─── Dataset
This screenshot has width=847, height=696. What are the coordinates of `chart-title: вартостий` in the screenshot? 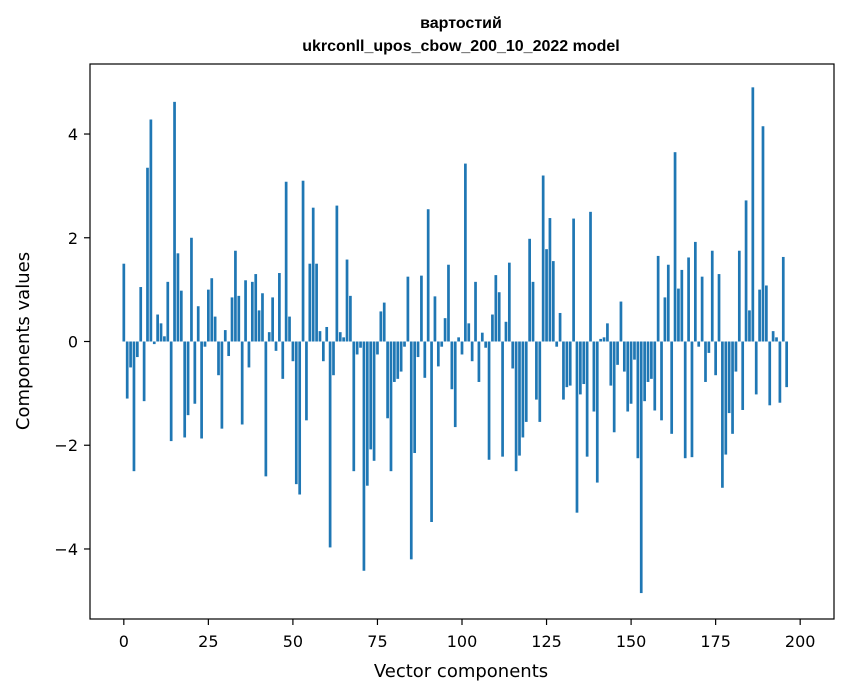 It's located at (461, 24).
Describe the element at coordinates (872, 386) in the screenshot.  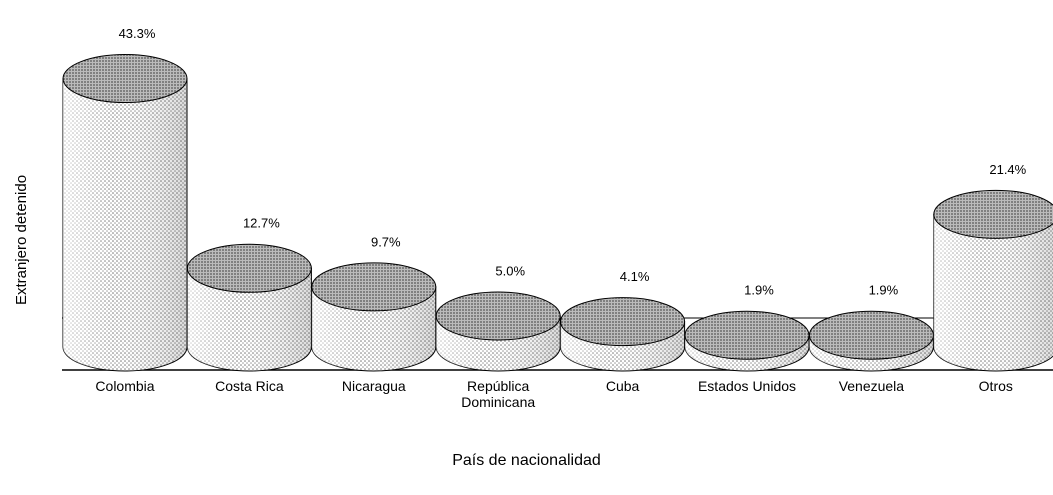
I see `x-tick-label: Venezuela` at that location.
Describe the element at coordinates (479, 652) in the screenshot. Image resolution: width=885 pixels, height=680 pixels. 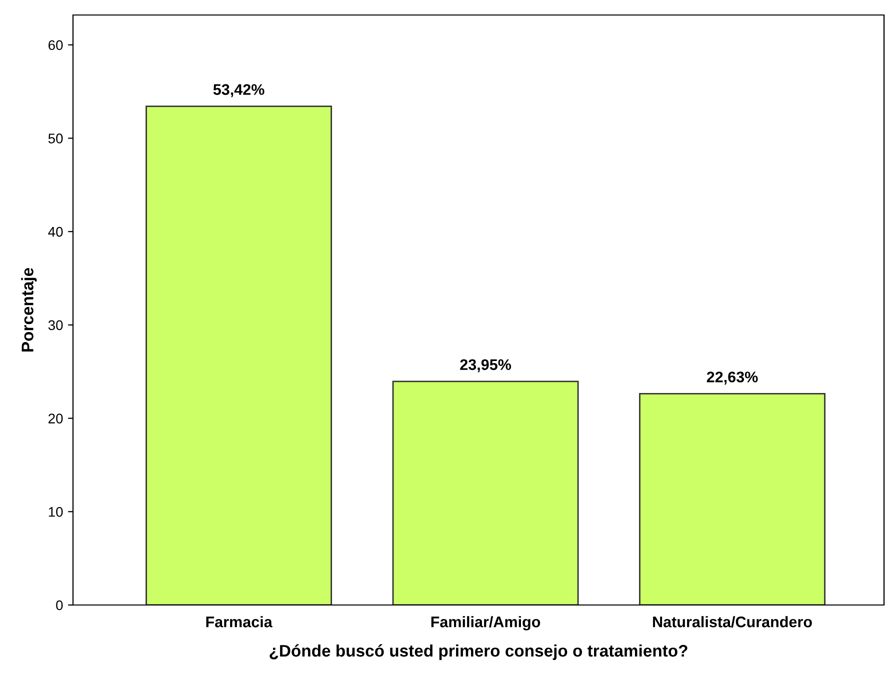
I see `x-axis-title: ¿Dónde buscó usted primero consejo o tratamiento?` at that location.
──────
─── Dataset
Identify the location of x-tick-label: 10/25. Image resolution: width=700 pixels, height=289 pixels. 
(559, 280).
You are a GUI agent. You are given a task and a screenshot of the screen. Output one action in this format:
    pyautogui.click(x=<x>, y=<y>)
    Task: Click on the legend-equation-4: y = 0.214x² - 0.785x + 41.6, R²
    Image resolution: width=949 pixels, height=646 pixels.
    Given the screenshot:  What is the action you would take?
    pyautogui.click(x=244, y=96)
──────
# Assignment
Convert the lines between the one holding "You are a GUI" and the one holding "pyautogui.click(x=244, y=96)", inclusive, into a JSON list of strings with one string per line, skipping any blank lines.

# Written answer
[
  "You are a GUI agent. You are given a task and a screenshot of the screen. Output one action in this format:",
  "    pyautogui.click(x=<x>, y=<y>)",
  "    Task: Click on the legend-equation-4: y = 0.214x² - 0.785x + 41.6, R²",
  "    Image resolution: width=949 pixels, height=646 pixels.",
  "    Given the screenshot:  What is the action you would take?",
  "    pyautogui.click(x=244, y=96)"
]